= Beginning of Section =

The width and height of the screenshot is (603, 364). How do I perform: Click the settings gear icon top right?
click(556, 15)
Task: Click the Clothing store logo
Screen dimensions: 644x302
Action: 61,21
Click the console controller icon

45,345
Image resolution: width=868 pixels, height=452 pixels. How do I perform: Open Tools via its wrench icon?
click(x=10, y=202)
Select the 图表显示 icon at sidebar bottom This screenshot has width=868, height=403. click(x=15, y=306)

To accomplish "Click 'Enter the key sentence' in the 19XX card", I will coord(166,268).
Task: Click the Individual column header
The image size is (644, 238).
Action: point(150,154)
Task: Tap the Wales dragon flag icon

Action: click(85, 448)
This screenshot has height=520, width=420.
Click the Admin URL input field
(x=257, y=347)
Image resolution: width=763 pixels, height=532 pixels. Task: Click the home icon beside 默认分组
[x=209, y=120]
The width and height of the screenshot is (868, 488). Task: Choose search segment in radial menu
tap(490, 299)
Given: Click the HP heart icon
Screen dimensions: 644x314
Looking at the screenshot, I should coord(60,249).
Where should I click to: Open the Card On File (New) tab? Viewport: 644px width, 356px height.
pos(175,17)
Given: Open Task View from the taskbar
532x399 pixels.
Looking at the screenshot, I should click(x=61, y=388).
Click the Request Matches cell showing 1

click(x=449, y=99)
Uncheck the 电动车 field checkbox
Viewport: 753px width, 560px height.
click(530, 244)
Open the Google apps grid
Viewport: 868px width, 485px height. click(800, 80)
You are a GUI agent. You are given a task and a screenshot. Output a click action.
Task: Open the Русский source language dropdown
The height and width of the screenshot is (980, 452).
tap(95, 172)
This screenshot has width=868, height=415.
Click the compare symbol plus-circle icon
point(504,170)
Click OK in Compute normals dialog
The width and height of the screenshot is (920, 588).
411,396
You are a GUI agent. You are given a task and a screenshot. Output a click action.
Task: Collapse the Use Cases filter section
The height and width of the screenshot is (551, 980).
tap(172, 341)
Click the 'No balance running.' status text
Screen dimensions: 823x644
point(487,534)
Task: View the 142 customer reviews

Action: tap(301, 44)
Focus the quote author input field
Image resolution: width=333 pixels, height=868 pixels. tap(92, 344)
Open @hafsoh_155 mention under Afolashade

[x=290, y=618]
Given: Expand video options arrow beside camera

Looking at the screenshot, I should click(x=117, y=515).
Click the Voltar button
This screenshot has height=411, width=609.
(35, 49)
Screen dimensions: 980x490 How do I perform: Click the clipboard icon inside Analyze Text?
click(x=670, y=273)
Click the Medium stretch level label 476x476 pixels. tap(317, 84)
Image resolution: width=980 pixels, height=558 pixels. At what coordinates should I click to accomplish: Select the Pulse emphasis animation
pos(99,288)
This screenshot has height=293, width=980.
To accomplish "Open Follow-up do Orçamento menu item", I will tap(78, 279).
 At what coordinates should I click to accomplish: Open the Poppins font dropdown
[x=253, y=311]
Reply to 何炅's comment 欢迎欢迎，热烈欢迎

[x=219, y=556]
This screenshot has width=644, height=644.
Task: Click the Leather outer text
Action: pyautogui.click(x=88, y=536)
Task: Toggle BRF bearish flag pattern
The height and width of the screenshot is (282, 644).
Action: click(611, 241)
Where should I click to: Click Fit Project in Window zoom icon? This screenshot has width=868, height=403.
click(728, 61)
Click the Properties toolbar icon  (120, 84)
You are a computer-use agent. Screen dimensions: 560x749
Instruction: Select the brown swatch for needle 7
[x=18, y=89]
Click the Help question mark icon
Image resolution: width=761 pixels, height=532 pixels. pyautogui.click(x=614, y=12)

= End of Section =

**Work to complete:**
Return exactly the lines above from the line that has "Click the compare symbol plus-circle icon" through the line that has "This screenshot has height=293, width=980.", inclusive, and nothing else.

**The answer:**
Click the compare symbol plus-circle icon
point(504,170)
Click OK in Compute normals dialog
The width and height of the screenshot is (920, 588).
411,396
You are a GUI agent. You are given a task and a screenshot. Output a click action.
Task: Collapse the Use Cases filter section
The height and width of the screenshot is (551, 980).
tap(172, 341)
Click the 'No balance running.' status text
Screen dimensions: 823x644
point(487,534)
Task: View the 142 customer reviews

Action: tap(301, 44)
Focus the quote author input field
Image resolution: width=333 pixels, height=868 pixels. tap(92, 344)
Open @hafsoh_155 mention under Afolashade

[x=290, y=618]
Given: Expand video options arrow beside camera

Looking at the screenshot, I should click(x=117, y=515).
Click the Voltar button
This screenshot has height=411, width=609.
(35, 49)
Screen dimensions: 980x490 How do I perform: Click the clipboard icon inside Analyze Text?
click(x=670, y=273)
Click the Medium stretch level label 476x476 pixels. tap(317, 84)
Image resolution: width=980 pixels, height=558 pixels. At what coordinates should I click to accomplish: Select the Pulse emphasis animation
pos(99,288)
This screenshot has height=293, width=980.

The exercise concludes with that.